КРАТКАЯ ЗАДАЧА: Перепишите без изменений часть приведённого ниже отрывка из «Записок писателя»: всё, что идёт от слов «Автор письма не» и до слов «значение каждого слова.» включительно.

ИСХОДНЫЙ ОТРЫВОК:
-.-.-

Записки писателя - [24]

Шрифт
Интервал

Автор письма не мог предположить, что та логика, которой он разит, ничего не уразумев из прочитанного, ровно ни к чему не приводит.

С самого начала он делает передержку, и передержку, очень характерную для нашего времени, когда все запутались в словах, перестали разуметь русский язык и понимать глубокое, истинное значение каждого слова.

Девица не спрашивала меня, стоит ли жить? — А «для чего жить?» Это глубокая разница.

Что жить не стоит, это она уже тогда решила, когда ко мне пошла. За последней соломинкой пошла, зная наверное, что соломинка не спасает. Там, где-то в глубине опустошенной души, перед страхом смерти, была у нее даже не надежда, а так, что-то такое совсем маленькое… Мне, мол, жить так скверно, так ужасно, что жить не стоит самой для себя… Но, может: быть, мне укажут что-нибудь, для чего можно перебороть себя, перенести ужас и безобразие собственной жизни. С тем и пошла, чтобы я указал ей тот светлый идеал, ту цель, ради которой можно было бы ей принести величайшую жертву — стерпеть свою жизнь нестерпимую.

-.-.-

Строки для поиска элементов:
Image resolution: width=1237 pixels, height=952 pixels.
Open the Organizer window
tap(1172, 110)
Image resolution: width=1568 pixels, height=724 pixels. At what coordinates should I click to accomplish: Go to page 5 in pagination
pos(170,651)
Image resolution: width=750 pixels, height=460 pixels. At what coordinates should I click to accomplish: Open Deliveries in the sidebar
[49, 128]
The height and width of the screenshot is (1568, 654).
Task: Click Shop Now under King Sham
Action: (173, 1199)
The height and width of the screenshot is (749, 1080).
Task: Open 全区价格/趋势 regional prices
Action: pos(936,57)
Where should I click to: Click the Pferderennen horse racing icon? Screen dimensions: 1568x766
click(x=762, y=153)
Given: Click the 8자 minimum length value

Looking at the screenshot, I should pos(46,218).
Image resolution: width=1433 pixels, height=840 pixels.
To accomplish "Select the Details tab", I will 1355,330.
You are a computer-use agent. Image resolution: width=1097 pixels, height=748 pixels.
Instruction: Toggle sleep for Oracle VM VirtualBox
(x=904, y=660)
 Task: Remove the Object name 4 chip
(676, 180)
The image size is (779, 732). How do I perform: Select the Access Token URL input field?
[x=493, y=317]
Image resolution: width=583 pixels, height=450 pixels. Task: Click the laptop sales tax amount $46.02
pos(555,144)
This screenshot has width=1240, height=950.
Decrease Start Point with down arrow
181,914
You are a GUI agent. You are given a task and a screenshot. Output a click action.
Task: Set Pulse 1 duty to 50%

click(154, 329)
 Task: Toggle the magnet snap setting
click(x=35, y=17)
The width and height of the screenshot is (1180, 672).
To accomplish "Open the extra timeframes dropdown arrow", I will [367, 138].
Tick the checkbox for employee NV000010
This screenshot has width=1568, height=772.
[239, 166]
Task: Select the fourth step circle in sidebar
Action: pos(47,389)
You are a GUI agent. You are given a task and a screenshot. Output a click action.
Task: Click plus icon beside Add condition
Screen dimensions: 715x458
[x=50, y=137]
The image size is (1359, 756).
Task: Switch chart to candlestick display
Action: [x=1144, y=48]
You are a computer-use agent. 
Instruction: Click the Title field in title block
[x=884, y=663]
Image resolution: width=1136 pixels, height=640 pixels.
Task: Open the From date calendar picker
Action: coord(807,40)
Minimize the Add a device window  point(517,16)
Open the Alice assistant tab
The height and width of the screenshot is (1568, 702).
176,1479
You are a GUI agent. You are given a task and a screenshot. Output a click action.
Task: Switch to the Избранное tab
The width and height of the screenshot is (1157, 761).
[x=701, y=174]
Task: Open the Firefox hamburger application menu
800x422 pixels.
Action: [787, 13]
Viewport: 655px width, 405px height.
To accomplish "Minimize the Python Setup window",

-.-.-

ОТВЕТ К ЗАДАНИЮ:
Автор письма не мог предположить, что та логика, которой он разит, ничего не уразумев из прочитанного, ровно ни к чему не приводит.

С самого начала он делает передержку, и передержку, очень характерную для нашего времени, когда все запутались в словах, перестали разуметь русский язык и понимать глубокое, истинное значение каждого слова.